Orr spoke to the AP nine days after Judge Steven Rhodes said the city is eligible to fix itself in bankruptcy and can cut pensions, overriding a provision in the Michigan Constitution. It was the most significant decision since the historic filing last July and one that adds urgency to the process. The ruling gives Orr's team the upper hand as they try to strike deals with Wall Street bond holders, pension funds and unions.
But Orr said he hasn't noticed any change at the bargaining table since that decision. He wants to file a remedy for $18 billion in long-term debt by early January, including $3.5 billion in two underfunded pension funds.
"We're running out of time even now. ... I can't really say that the creditors' tone has changed in any fashion," Orr said. "They're in very hard positions. There's no money."
U.S. District Judge Gerald Rosen is leading a group of mediators working in private with Orr's team and the city's creditors. Rosen also has reached out to foundations to come up with $500 million to prevent the sale of some art at the Detroit Institute of Arts and shore up the pensions of 23,000 retirees, many of whom get less than $20,000 a year.
"I'm dealing with calculations that affect the lives of people who don't have choices in many cases," Orr said of retirees. "You're 70, you're in your 80s or even your late 60s — it's not like you can go back into the labor market in any meaningful way."
Orr declined to say whether the pensions of firefighters and police officers should be treated differently in bankruptcy than the pensions of other rank-and-file retirees. The public safety pension fund is in better shape, and its beneficiaries typically get more.
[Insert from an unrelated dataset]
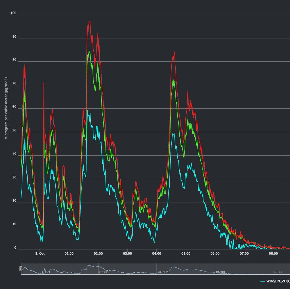
Task: Click the 05:00 x-axis label
Action: [x=186, y=253]
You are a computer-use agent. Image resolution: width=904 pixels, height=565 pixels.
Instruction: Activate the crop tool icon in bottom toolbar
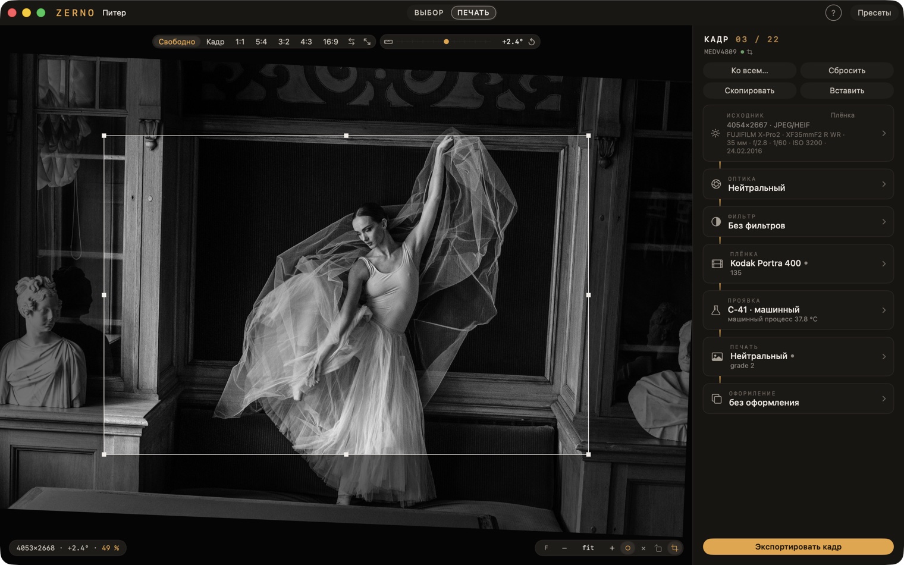click(x=674, y=548)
He said he has an opinion but considers the issue "too sensitive" to share publicly.
"We would like them to work together as a committee so they can come up with a proposal that makes sense," Orr said.
He said he won't be stopped by a lack of consensus among creditors.
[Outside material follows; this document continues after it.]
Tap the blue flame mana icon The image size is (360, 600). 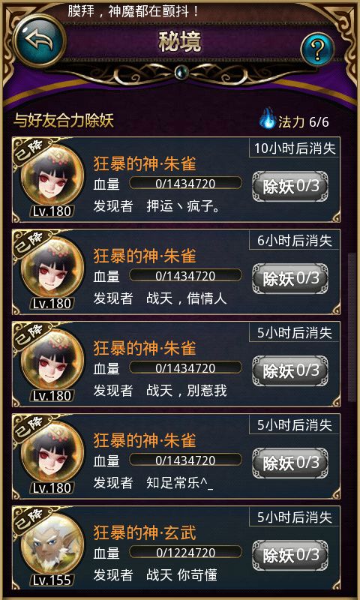268,119
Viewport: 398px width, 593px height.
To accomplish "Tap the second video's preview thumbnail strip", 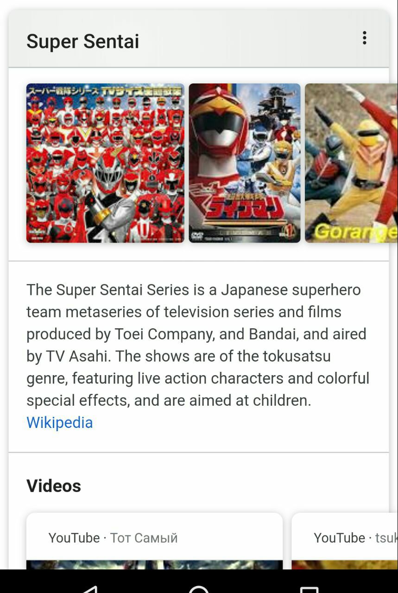I will pyautogui.click(x=345, y=565).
"We would like to think that we'll get some agreed solutions," Orr said, "but there's always a chance we won't and we'll have to go forward with a plan without a sense of agreement and see if we can get it approved in court nonetheless."
The president of the police union, Mark Diaz, called Orr's comments "very presumptuous" and believes higher courts will overturn Rhodes' decision on pension protections.
"I maintain the position that our pensions are indeed protected by the Michigan Constitution and that language was incorporated in our constitution for a reason," Diaz said. "I do not agree with the decision from the bankruptcy court that pensions are not sacrosanct, as the emergency manager said when all this began."
Orr said a safe, clean city could stop the flow of people leaving Detroit and even attract some to the city. The population has fallen to 700,000 from 1.8 million in the 1950s.
Fewer than half of Detroit's 88,000 streetlights are believed to work. About 26,000 have been added or fixed in some of the darkest neighborhoods.
Police response time to 911 calls has dropped dramatically to about 10 minutes from about 50 minutes. Millions of dollars in federal grant money is being used to tear down vacant houses.
Orr said some changes will be seen before he leaves Detroit by next fall but others will take up to three years.
"The average resident thinks that's nice if they're in the neighborhood that gets the lights," he said. "They think it's great if the blighted house they've been living with for 30 years is the one that goes down. The question is will all residents see that change on any time within the next nine months? The probability is not everybody will see the changes everywhere."